When comparing participants by sex, there was no statistically significant difference for baseline variables. The female:male sex ratio of 3:1 is similar to the higher share of women affected by multiple sclerosis.40 A lower antibody response in males compared to females, shown in this study regarding antibody titers against H3N2, is a known feature of influenza vaccines.41

In line with a previous study, this study underlines good seroprotection rates one month after influenza vaccination in a real‐life cohort of MS patients, especially in those treated with interferons. It also demonstrates that an adequate immune reaction and good seroprotection rates can be achieved under glatiramer acetate therapy. For a conclusive assessment of vaccination effects during natalizumab and fingolimod treatment, further studies are necessary since numbers of subjects were small, both in this study and a previous evaluation.32 One must bear in mind that the detected antibody response only serves as a surrogate marker for protection against influenza infection.

This multicenter, not placebo‐controlled study covers data of more than 100 MS patients in a real‐world scenario. To achieve more reliable statistical results, higher numbers of participants are desirable in general. Despite other studies in the context of vaccination and MS, this study contributes prospective results related to MS disease activity and safety data for a follow‐up period of one year after vaccination. Due to the various subgroups of patients treated with different DMT and the use of different antigens for vaccination, an approach to statistical analysis of predictors of antibody response is challenging and complex.

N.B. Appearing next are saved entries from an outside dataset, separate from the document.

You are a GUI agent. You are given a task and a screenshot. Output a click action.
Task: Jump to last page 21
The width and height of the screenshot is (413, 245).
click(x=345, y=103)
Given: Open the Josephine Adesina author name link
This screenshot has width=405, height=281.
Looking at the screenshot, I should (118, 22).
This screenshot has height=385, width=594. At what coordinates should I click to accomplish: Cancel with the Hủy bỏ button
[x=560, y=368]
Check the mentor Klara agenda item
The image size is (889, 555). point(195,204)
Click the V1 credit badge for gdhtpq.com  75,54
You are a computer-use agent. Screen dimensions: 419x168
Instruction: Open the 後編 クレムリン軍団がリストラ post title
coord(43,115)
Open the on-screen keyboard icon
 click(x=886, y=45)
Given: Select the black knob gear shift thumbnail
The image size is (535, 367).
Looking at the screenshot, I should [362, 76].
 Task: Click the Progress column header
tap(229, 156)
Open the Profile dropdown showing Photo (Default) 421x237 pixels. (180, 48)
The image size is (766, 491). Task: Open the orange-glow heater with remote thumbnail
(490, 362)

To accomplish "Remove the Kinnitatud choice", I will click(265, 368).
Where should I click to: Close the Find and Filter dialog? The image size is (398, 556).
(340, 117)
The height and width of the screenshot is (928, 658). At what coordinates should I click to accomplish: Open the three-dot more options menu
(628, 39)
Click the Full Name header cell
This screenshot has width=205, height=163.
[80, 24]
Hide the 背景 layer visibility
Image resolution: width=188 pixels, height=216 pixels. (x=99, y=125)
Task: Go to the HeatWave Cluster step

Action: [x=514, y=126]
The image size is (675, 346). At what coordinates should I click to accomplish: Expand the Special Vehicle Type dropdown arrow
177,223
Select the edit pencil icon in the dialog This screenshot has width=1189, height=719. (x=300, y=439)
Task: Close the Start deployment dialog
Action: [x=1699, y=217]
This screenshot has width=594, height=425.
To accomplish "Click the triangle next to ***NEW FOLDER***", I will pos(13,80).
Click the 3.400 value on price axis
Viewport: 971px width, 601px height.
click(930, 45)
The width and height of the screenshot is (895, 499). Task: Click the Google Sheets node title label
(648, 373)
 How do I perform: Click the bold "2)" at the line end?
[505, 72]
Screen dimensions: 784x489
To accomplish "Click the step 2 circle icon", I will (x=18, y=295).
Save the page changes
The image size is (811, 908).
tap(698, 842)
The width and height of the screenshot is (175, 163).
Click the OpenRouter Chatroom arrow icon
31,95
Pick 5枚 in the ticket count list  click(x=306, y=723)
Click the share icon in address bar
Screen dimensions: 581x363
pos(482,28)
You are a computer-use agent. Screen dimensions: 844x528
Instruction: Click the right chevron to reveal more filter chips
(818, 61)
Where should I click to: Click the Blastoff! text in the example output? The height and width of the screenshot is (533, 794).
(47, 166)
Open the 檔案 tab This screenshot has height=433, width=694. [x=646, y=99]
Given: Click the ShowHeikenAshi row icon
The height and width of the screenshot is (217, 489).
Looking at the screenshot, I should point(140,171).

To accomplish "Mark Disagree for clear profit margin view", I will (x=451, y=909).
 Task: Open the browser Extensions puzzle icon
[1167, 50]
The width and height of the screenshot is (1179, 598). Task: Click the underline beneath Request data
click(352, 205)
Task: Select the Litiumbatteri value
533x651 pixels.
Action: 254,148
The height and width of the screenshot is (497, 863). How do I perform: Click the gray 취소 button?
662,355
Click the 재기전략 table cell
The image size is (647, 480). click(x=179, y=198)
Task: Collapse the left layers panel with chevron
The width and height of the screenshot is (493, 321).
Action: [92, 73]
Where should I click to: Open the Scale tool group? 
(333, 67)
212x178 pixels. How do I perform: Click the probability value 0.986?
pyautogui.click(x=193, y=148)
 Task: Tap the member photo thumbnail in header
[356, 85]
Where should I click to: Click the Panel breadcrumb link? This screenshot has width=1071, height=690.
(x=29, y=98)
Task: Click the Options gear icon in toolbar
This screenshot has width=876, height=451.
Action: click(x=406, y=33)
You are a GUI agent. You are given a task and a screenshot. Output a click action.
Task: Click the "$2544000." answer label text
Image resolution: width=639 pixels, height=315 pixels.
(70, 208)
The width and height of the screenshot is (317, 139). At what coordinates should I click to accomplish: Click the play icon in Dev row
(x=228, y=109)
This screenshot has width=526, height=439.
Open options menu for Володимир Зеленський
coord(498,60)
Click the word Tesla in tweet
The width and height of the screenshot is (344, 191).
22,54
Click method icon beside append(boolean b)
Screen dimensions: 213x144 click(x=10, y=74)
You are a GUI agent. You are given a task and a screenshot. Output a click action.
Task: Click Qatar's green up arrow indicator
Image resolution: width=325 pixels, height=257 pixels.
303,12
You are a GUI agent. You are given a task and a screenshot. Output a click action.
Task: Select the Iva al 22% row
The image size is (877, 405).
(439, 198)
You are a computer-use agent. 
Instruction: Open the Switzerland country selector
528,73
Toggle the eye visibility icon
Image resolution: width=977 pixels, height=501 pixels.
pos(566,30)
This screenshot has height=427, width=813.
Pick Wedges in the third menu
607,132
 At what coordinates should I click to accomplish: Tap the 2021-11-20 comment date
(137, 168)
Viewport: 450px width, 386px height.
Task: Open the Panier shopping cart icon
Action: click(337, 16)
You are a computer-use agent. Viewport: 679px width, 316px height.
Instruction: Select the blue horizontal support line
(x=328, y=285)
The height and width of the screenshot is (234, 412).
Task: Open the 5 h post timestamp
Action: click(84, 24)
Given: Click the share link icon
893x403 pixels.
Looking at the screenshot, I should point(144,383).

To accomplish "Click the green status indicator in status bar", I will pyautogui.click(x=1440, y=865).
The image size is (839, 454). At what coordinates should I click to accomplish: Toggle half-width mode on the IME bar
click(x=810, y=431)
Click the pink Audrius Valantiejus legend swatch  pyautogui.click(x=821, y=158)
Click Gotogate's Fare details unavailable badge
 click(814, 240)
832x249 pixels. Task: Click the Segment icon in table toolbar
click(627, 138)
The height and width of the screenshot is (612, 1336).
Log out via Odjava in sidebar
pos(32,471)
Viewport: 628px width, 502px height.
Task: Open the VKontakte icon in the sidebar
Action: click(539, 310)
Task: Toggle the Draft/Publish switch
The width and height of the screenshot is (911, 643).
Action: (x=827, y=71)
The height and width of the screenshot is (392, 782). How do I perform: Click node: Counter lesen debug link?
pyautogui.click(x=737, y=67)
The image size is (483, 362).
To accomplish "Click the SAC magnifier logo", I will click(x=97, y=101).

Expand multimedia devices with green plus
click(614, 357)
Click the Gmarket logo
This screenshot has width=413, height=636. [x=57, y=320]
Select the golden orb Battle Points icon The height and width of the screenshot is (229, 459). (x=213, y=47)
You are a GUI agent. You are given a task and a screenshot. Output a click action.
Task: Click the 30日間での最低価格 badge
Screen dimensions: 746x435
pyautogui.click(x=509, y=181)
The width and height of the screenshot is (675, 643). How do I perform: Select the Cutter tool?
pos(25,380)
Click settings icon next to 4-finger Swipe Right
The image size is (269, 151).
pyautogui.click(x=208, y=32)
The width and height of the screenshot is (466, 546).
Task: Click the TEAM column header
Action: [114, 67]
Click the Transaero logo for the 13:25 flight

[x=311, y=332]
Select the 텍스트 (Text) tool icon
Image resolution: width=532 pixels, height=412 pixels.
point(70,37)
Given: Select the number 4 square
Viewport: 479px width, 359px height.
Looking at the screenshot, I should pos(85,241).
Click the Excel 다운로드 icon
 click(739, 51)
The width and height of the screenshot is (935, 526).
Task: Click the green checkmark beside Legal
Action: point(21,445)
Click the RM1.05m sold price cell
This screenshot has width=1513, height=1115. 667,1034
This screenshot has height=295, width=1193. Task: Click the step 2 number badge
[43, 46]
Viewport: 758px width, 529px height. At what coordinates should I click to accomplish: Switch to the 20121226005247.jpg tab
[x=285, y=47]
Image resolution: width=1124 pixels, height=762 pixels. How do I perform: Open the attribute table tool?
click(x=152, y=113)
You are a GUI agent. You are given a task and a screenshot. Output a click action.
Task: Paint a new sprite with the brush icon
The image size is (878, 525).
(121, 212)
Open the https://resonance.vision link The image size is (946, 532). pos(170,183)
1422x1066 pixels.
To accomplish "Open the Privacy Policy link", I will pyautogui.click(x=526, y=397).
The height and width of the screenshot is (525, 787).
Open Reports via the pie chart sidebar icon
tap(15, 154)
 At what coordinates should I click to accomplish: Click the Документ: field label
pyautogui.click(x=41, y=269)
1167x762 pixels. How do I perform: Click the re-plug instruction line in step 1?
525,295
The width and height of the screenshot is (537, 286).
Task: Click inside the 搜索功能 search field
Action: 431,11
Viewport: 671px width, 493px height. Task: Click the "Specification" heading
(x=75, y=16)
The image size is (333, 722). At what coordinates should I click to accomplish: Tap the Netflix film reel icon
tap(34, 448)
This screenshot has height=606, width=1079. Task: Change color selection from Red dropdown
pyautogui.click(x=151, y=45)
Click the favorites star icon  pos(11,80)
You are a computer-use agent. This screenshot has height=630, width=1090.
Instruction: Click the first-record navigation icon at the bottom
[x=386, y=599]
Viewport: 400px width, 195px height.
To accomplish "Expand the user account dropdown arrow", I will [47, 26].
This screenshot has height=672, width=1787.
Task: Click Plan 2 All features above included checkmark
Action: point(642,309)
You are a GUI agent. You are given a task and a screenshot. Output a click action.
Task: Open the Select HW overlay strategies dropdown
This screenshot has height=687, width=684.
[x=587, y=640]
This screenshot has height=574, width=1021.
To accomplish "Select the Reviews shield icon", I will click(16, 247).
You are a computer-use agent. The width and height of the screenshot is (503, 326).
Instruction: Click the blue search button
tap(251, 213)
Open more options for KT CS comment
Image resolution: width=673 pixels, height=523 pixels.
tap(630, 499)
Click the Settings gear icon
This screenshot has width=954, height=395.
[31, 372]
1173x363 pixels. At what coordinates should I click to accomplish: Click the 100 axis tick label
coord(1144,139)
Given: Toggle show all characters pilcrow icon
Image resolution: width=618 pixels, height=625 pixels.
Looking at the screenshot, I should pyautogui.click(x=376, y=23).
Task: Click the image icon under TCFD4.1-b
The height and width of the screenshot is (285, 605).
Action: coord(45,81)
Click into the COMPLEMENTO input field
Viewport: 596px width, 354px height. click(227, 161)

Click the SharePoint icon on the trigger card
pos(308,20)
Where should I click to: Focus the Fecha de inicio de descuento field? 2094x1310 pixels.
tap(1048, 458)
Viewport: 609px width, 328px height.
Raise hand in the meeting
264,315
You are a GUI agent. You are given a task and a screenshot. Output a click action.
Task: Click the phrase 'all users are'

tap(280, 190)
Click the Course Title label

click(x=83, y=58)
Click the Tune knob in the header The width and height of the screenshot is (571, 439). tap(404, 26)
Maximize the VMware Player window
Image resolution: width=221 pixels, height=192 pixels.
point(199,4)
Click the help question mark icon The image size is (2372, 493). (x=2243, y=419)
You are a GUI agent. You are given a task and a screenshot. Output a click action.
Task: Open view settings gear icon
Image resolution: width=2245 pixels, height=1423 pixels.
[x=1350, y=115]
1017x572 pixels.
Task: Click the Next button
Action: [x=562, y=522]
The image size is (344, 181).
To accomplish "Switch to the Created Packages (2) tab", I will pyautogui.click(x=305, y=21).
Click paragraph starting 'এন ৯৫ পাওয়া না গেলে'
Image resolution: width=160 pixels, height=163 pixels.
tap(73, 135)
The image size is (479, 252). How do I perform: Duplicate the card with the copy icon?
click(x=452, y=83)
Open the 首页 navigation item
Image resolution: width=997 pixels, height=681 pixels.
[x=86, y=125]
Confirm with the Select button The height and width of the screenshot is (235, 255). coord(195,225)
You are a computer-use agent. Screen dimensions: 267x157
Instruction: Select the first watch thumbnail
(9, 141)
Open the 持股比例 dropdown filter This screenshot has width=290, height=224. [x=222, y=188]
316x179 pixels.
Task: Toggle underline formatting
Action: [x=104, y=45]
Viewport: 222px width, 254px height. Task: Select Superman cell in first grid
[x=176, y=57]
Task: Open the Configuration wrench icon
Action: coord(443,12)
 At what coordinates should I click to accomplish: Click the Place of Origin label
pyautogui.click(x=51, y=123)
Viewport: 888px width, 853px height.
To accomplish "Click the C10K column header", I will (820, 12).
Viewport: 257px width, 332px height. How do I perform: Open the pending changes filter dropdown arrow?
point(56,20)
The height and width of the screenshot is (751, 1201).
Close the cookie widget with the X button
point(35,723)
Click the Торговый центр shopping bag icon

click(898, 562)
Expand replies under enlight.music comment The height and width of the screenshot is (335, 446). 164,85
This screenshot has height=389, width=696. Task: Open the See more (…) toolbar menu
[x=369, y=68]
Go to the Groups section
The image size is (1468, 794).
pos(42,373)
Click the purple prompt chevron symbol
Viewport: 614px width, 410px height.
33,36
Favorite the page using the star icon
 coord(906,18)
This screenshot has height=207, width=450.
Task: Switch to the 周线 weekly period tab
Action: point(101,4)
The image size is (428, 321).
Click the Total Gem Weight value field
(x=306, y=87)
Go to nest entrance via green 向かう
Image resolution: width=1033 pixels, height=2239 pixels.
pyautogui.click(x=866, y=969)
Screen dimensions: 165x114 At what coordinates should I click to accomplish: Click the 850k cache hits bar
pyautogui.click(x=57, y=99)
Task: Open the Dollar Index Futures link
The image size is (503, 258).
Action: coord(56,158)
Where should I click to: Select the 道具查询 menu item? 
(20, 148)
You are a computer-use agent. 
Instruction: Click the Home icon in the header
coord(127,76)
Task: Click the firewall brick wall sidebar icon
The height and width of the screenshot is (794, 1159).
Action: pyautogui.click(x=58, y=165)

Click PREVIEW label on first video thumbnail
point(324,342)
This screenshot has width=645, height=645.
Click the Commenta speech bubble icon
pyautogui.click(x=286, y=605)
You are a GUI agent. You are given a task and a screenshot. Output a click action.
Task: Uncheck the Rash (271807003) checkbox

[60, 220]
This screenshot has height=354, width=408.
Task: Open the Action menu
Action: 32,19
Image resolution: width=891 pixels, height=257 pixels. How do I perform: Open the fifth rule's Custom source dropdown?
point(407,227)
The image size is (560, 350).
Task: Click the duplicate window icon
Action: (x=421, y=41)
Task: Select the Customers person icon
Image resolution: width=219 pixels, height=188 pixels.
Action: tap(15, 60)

Irrespective of the therapy, patients with a longer duration of the disease are particularly exposed to the risk of an insufficient immune response to vaccination. Otherwise, seasonal influenza immunization in MS is safe and well tolerated. Seasonal influenza vaccination thus should be attempted to achieve the best possible reductions in vaccination‐preventable morbidity, hospitalization, and mortality.

CONFLICT OF INTEREST

CM reports no conflicts of interest. AW received travel expense compensation and fees for speaking, consulting, serving on advisory boards, and conducting clinical trials from Alexion, Bayer HealthCare, Biogen, Genzyme, Merck, Novartis, Octapharma, Roche, Sanofi, and Teva. ML has received fees for speaker's honoraria and conducting clinical trials from Abbvie, Astellas, GlaxoSmithKline, Gilead, Novartis Vaccines, Janssen, and Roche. MH received speaking fees and travel funds from Bayer HealthCare, Biogen, Novartis, and Teva. BS reports no conflicts of interest. ECR has received speaker's honoraria, travel expense compensation, and fees for conducting clinical trials from Activaero, Bayer, GlaxoSmithKline, Novartis Vaccines, Roche Pharma, and Sanofi Pasteur MSD. UKZ received research support as well as speaking fees and travel funds from Almirall, Bayer HealthCare, Biogen, Merck Serono, Novartis, Roche, Sanofi, and Teva.

AUTHOR CONTRIBUTIONS

All authors reviewed the drafts and approved the final manuscript. CM drafted the manuscript and participated in data acquisition, data analysis, and interpretation of the data. AW and ML participated in the study design, data analysis, and interpretation of the data. ML furthermore contributed logistical assistance to conduct the study. MH participated in data analysis and interpretation of the data. BS conducted the serological analysis. ECR contributed logistical assistance to conduct the study. UKZ was the principal investigator and participated in the study design, data analysis, and interpretation of the data.

ACKNOWLEDGMENTS

This study was financially supported by Bayer HealthCare, Merck Serono, Sanofi‐Aventis, Teva, Biogen Idec, F. Hoffmann‐La Roche, and Novartis. The funders had no role in study design, data collection and analysis, decision to publish, or preparation of the manuscript. Contributors of the Vaccination in MS patients study group (VIMPS): M. Steinle (Leutkirch); M. Lang (Ulm); A. Bergmann (Neuburg); U. Nadjafi, and K. Krampfl (Neuötting); L. Hauk‐Westerhoff, and M. Michaelis (Rostock); S. Mastri (Berlin); J. Osterhage, E. Becker, K. Tiel‐Wilck, and R. Puzich (Berlin); B. Brockmeier, and C. Schrey (Berlin); R. Ehret (Berlin); A. Wiborg, and B. Kramer (Neu‐Ulm); U. Kirchhöfer, and U. Bahr (Erfurt); G. Roth (Ostfildern), M. Seiler (Aalen); U. Kausch (Bogen); J. Kirchmeier (Schwäbisch Gmünd); L. Dieterle, W. Maier‐Janson, and J. Kunz (Ravensburg); C. Bischoff, C. Neudert, W. Scheuerer, and V. Arbusow (München); R. Hartmann, and C. Wolf (Eltville); K. Gehring, and D. Krause (Itzehoe); P. Emrich, J. Vogt, and C. Müller‐Habich (Hamburg); K. Tinschert, and B. Schwandt (Jena); M. Freidel (Kaltenkirchen); C. Rieth, J. Saur, and R. Pfister (Neusäß). We thank David P. Yates for proofreading the manuscript.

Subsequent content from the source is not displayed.